§ **SOURCE MATERIAL**

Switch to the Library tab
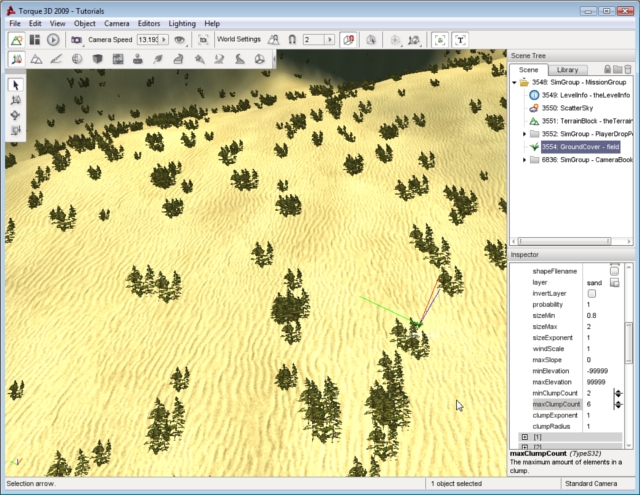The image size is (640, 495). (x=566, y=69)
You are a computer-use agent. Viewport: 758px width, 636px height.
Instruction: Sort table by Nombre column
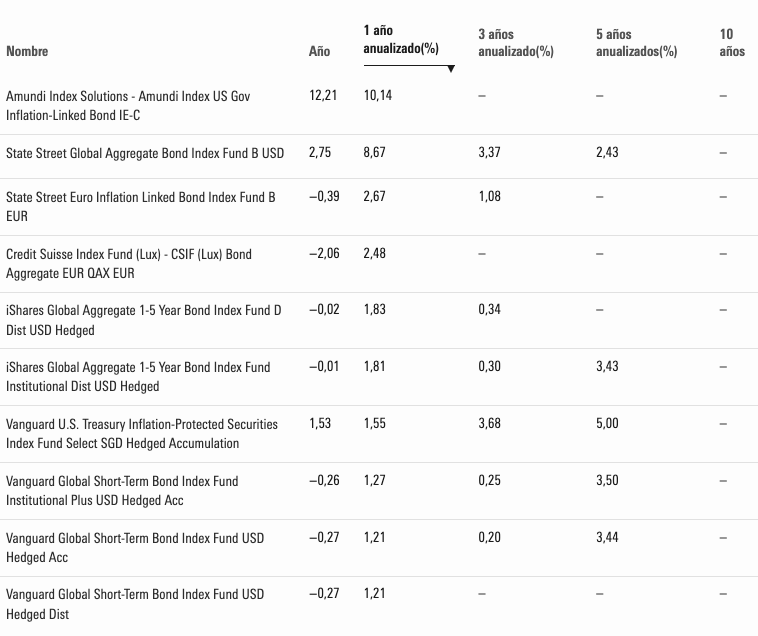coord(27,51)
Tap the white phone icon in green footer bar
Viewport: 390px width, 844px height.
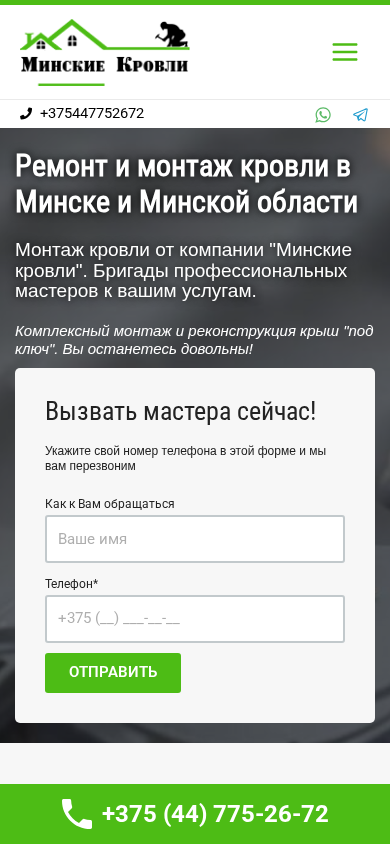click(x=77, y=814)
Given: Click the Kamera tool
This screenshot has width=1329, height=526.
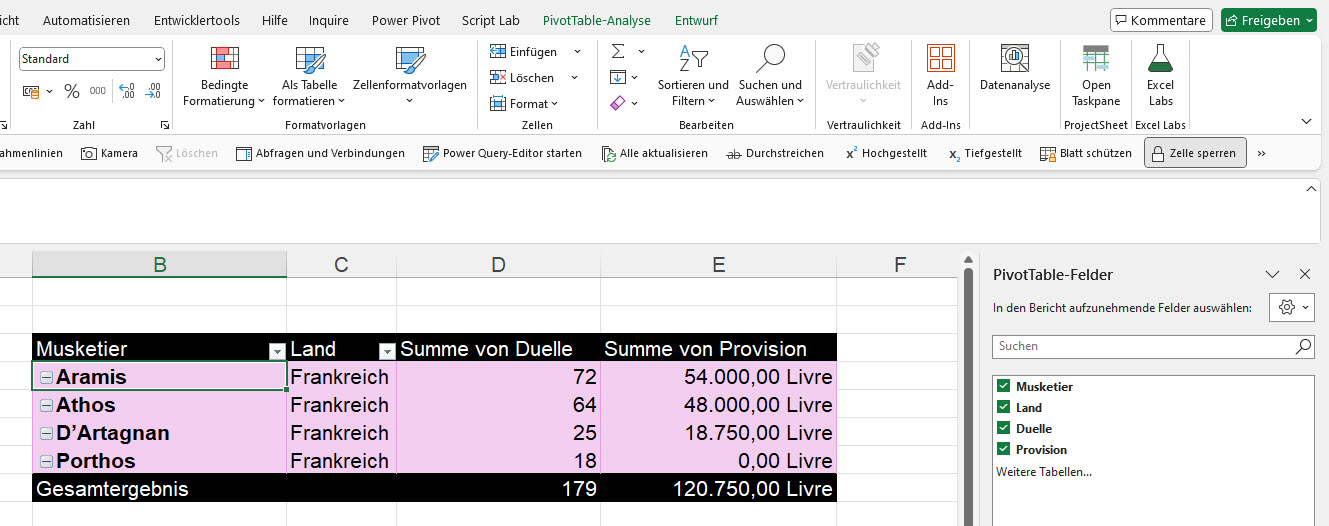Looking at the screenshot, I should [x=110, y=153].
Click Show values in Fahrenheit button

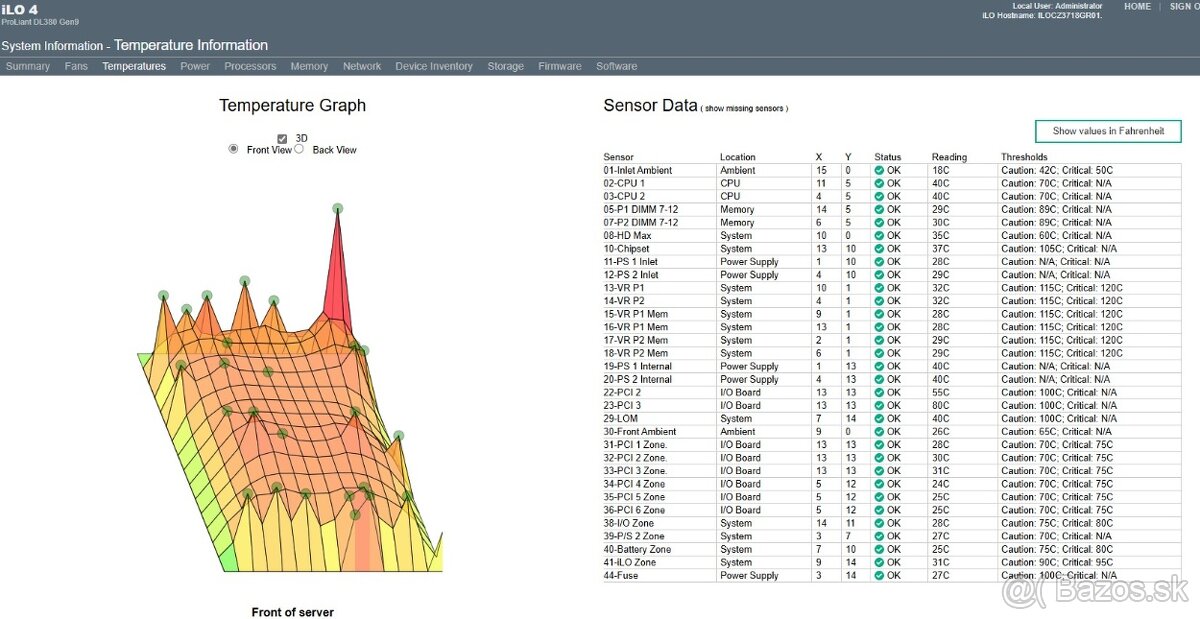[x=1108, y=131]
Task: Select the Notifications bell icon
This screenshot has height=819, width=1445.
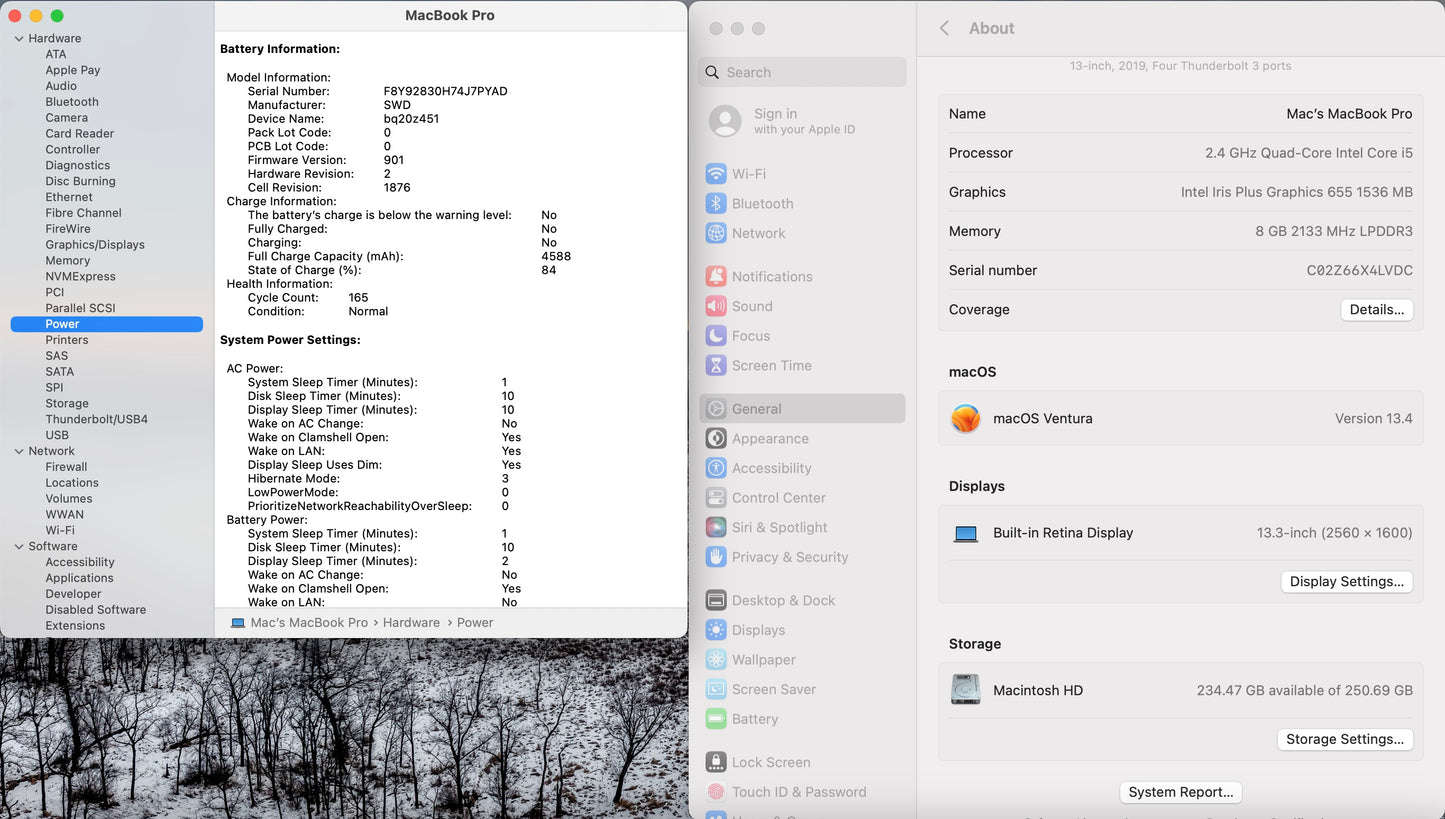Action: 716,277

--

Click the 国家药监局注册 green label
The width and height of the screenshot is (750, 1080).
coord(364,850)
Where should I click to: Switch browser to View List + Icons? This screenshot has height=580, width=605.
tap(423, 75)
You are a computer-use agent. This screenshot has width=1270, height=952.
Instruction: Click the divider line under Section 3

...

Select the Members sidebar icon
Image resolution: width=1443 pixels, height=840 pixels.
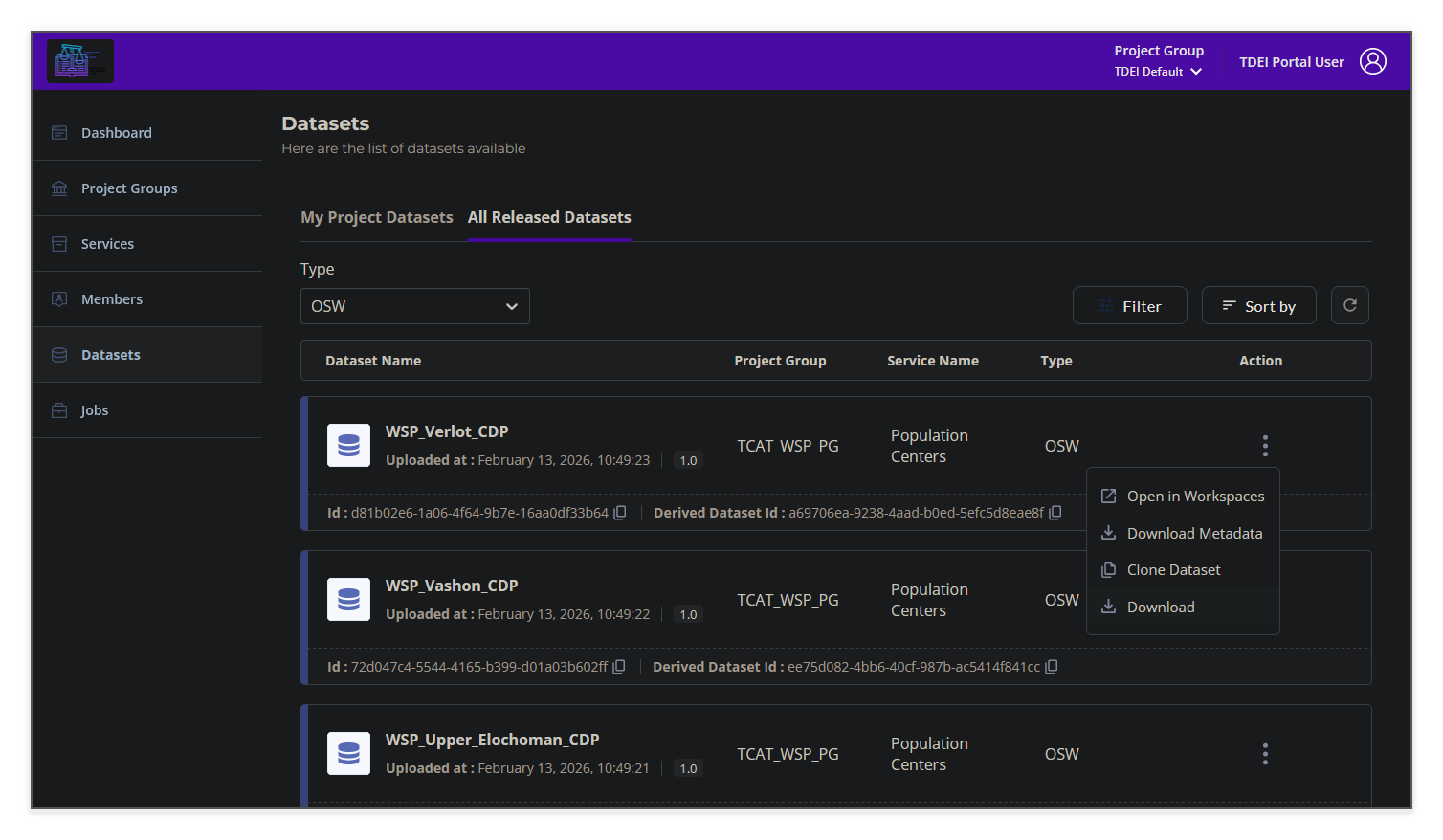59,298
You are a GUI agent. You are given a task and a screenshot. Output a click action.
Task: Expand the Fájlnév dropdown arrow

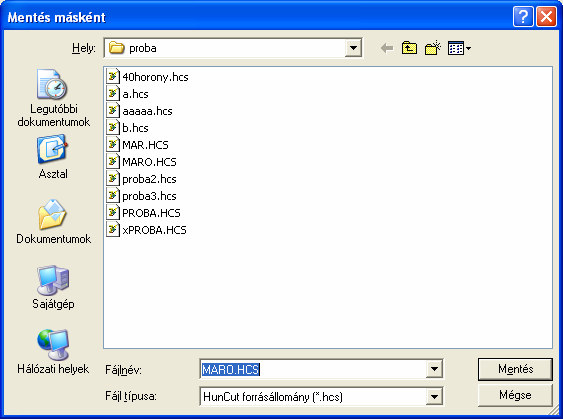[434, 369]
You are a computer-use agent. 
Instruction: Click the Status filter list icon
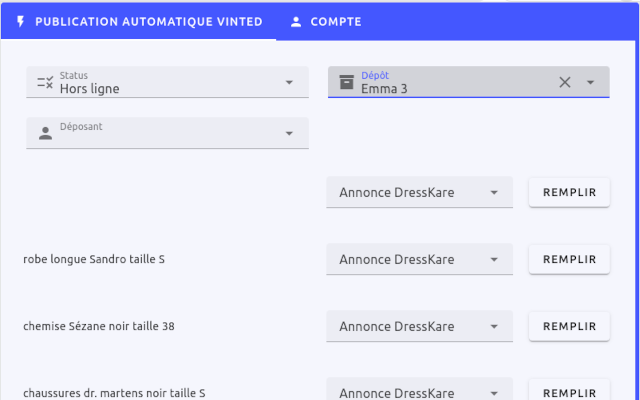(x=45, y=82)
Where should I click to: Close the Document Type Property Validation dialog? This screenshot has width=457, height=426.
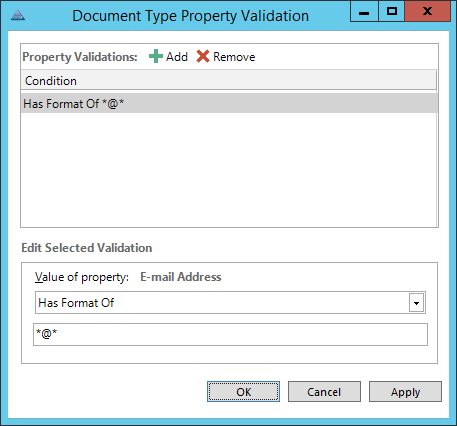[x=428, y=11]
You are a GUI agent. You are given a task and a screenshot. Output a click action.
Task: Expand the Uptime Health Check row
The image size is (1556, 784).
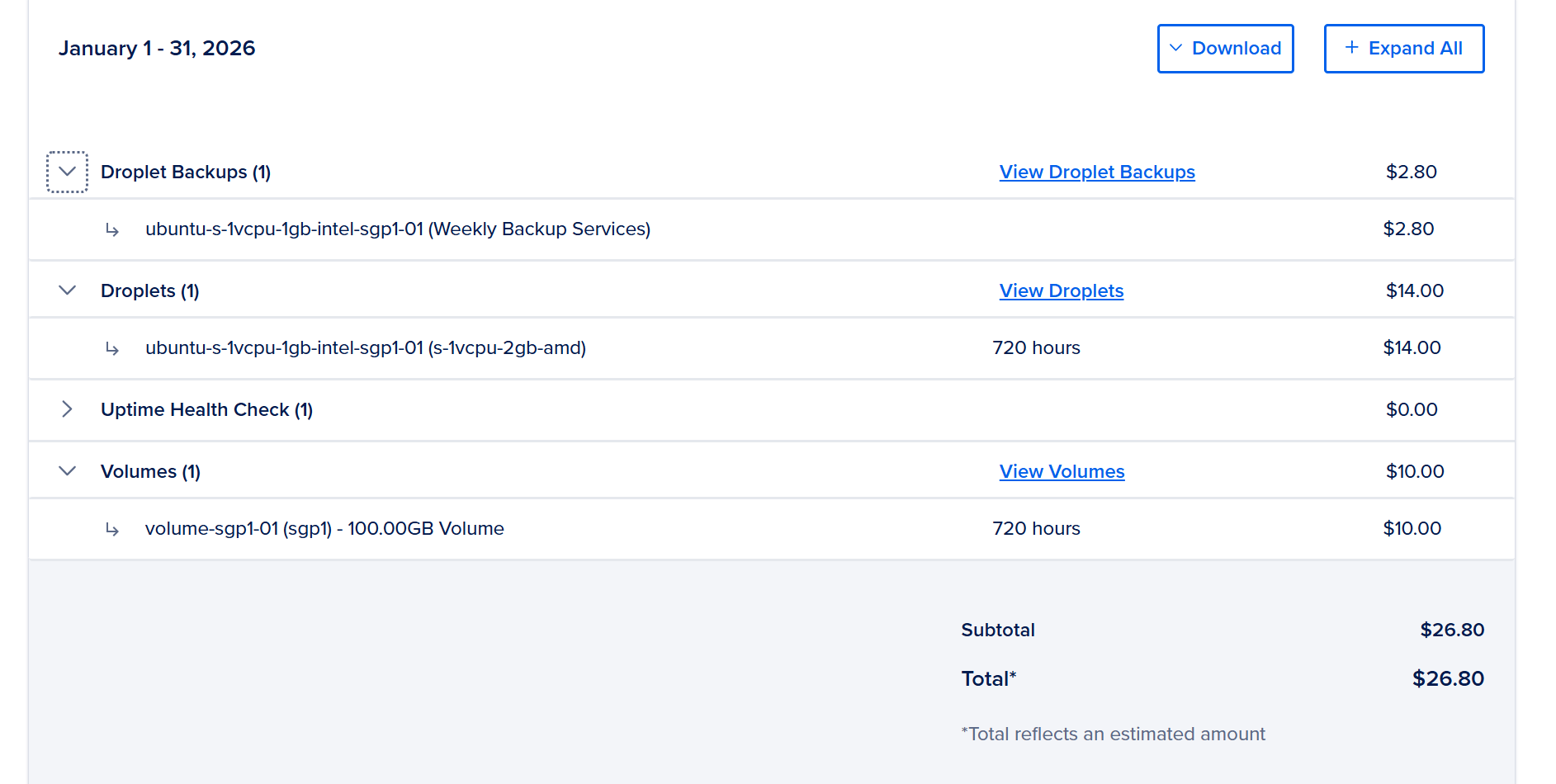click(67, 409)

§ **TASK STATEMENT**
Search each line of the listing for the word "agent", then state how many lines contain it and nothing else.

§ **ANSWER TO THE PROBLEM**
5